We couldn’t get into the Science Channel’s Stuff You Should Know panel on “Time Travel: Science Fact or Science Fiction” so we grumped on down to the Expo hall. More on that tomorrow, the Expo hall deserves lots of attention on its own. Next came “The Science of Science Fiction” featuring writers and producers from Prometheus, Thor, Eureka, Battlestar Galactica, X-Men: First Class and more.
This is where I turn into an uber-nerd as I’d love to devote pages to these people with their incredible mix of brainiac intelligence, pop culture knowledge and writing ability, but I’m afraid it’s just a “me” thing. I’m always amazed that these sessions don’t have lines out the door and down the block like the panels for Twilight and Dexter. Maybe the writers need to sparkle?
The crux of this session was twofold. 1) Writers need to build a world, create scientific rules for it and stick to the rules. At the end of the day nobody cares HOW Thor’s hammer works, but if it suddenly does something outside the set of accepted rules, the audience checks out. 2) When the writers know more science they have more options. That doesn’t mean they have to understand all the science, but they need to take the time to work through it with their science consultants. This truly is a panel that celebrates the sometimes rocky marriage of entertainment and science professionals – opposite sides of the science-fiction coin.

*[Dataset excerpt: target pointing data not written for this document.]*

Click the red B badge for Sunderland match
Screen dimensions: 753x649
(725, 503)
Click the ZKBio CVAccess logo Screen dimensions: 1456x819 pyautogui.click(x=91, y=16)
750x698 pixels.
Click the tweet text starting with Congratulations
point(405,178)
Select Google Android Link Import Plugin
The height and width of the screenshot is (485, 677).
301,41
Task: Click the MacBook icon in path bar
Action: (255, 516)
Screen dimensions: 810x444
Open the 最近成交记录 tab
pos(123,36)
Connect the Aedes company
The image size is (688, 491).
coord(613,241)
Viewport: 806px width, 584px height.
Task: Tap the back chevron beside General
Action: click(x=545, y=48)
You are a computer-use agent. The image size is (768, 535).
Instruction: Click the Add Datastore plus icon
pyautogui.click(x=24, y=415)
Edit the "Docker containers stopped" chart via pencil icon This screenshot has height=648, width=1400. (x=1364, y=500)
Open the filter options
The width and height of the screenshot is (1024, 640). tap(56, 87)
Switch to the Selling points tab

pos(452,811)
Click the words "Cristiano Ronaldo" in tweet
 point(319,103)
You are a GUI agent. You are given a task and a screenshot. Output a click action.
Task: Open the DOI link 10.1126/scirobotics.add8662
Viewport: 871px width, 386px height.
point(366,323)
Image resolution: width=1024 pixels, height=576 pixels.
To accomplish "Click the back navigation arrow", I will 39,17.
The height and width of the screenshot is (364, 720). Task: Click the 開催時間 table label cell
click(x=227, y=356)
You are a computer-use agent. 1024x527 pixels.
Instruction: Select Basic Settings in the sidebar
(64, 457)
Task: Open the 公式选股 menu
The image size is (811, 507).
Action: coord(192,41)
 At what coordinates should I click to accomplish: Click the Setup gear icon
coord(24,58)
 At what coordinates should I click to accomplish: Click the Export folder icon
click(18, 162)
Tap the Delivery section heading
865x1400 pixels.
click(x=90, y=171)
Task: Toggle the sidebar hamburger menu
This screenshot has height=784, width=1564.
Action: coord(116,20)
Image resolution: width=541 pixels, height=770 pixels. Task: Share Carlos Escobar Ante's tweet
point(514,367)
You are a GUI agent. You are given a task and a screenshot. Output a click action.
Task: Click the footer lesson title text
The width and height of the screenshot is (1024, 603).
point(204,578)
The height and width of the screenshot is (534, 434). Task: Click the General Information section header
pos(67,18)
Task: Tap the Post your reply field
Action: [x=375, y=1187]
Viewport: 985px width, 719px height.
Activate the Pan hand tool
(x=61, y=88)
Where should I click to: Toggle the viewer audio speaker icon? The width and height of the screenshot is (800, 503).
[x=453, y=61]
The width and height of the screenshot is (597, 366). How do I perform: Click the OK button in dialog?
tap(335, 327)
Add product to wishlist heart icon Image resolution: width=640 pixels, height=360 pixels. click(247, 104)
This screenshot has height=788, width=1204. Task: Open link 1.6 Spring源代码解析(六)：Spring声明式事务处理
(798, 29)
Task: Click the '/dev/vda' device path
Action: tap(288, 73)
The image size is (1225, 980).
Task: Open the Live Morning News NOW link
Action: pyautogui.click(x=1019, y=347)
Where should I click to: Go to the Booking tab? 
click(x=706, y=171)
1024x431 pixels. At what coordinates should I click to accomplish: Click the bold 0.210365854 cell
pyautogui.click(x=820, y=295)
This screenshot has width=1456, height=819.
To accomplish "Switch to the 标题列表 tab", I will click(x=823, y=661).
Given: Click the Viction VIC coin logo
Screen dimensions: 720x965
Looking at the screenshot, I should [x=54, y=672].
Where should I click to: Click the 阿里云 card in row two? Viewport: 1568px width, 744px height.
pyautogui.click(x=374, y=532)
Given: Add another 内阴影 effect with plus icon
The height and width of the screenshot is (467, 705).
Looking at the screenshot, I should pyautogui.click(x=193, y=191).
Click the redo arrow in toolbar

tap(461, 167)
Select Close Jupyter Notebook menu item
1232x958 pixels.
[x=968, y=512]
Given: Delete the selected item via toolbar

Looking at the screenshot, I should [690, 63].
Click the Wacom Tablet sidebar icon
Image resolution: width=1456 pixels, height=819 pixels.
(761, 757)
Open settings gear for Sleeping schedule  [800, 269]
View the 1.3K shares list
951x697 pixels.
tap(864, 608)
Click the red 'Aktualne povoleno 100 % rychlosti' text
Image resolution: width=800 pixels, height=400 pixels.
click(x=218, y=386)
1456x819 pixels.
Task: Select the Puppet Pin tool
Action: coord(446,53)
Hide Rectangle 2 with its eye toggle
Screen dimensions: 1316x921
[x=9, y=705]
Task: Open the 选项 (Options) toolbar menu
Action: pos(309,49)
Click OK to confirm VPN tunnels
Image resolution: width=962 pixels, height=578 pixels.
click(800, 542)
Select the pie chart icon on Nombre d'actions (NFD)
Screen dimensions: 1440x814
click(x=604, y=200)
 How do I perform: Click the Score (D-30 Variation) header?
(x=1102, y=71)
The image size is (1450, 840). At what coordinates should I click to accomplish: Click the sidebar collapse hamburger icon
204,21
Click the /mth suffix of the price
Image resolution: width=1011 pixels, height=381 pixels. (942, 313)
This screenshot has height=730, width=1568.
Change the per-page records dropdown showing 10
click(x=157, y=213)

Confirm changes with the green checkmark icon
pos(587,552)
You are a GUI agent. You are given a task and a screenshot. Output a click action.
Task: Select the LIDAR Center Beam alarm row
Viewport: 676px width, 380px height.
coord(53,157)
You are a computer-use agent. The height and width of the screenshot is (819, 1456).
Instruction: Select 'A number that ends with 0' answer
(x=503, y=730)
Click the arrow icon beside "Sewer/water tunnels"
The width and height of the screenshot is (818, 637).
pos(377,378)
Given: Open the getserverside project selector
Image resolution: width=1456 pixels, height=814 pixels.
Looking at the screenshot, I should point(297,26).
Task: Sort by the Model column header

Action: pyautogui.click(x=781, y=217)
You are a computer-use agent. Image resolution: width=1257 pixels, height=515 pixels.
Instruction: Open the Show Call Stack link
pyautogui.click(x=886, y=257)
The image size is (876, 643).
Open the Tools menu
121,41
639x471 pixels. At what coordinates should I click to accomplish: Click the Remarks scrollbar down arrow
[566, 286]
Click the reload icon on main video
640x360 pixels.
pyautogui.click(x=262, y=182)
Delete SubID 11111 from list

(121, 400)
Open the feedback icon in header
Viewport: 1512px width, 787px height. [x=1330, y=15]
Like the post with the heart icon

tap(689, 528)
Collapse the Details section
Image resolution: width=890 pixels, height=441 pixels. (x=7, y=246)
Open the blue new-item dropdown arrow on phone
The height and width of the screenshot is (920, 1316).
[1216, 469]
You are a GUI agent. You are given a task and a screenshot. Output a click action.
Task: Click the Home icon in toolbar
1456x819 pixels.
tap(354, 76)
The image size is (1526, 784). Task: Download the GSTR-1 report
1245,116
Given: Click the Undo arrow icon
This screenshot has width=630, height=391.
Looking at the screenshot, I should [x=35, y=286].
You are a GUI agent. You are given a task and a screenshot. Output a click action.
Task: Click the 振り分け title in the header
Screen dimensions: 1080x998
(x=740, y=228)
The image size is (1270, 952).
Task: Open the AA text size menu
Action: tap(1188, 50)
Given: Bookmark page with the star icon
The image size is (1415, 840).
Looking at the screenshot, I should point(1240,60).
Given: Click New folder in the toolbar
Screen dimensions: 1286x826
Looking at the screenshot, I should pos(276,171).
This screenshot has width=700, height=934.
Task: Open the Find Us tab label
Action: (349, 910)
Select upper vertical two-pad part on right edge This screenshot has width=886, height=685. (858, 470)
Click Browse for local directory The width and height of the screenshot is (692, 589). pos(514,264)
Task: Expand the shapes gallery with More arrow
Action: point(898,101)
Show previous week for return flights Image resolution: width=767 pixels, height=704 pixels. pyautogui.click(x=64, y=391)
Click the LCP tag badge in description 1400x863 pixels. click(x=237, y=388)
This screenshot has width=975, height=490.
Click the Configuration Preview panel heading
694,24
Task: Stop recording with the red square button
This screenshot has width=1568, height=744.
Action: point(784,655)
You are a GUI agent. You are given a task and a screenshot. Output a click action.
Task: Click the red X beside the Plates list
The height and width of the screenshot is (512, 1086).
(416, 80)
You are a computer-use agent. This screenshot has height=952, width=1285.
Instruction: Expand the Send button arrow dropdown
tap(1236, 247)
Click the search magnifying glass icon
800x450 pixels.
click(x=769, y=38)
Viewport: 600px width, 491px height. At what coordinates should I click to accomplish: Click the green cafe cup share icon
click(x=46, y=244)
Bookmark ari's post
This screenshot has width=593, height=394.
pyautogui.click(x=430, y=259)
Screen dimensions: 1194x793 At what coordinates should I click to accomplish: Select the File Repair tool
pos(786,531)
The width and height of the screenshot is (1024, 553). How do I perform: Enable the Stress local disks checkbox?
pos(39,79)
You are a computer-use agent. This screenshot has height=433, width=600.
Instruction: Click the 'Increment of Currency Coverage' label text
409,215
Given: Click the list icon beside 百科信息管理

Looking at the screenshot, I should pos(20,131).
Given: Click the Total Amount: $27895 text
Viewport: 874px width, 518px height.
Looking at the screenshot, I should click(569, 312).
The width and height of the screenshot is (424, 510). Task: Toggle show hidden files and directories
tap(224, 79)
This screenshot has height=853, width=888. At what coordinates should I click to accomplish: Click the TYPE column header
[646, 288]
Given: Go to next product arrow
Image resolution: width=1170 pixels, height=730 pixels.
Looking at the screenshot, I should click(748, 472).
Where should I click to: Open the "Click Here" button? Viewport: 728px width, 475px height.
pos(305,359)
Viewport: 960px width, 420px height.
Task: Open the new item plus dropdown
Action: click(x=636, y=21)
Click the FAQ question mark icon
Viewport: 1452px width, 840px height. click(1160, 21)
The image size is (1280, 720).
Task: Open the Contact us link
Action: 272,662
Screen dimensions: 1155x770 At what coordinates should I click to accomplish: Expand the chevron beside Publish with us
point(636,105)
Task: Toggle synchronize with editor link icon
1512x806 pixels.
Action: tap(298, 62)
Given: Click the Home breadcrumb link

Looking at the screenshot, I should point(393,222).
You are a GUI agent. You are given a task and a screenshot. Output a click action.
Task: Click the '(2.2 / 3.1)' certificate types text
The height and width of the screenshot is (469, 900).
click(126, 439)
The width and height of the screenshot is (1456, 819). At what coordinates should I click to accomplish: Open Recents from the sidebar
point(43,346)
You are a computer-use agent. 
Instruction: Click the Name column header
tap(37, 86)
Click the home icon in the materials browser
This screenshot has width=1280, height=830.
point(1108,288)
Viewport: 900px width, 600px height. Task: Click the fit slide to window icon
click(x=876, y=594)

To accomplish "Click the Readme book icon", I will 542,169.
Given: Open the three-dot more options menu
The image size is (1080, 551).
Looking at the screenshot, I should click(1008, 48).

There are parties at bars and freestanding displays all over the Gaslamp Quarter of San Diego tonight but we aren’t cool enough to go to some (read: over 30) and just weren’t interested in others. I understand the History Channel is here with a nationwide grilling tour but it was packed out tonight. Comic-Con normally does a fantastic job providing shuttles from hotels all over the city to the convention center but things seem a little off-kilter this year. By the time we saw the line for the shuttle back to our hotel we decided to forgo the downtown fun and get some sleep. Still, it’s midnight as I I wrap up day one in that glorious ether of excitement and exhaustion that typifies the Con.
I leave you with the unofficial Rules of the Con we are making up as we go along:
- There is no pity at the Con. If your feet hurt, you should have worn better shoes. If you’re tired of standing in line, well, so are we. If you didn’t get that collector Comic-Con only edition of the Tardis you were after, it’s a TOY. Chill. And have fun.
- If you are texting and walking you deserve to get run over by the horde behind you.
- Ladies – cover it up. Everybody loves good cosplay, but if any part of your costume can be worn to the beach then it doesn’t make you look sexy, it makes you look desperate for attention. Harsh, but true.
The sweetest, funniest, geekiest oogling I saw today was a group of fan boys when a group of Disney princesses walked by. The fully covered kind, not the Little Mermaid kind. If we want to change how women are portrayed in science fiction, how ‘bout we don’t perpetuate the stereotype? But alas, that’s a who different post for a whole different day.
More fun and rules tomorrow! Same bat time, same bat channel!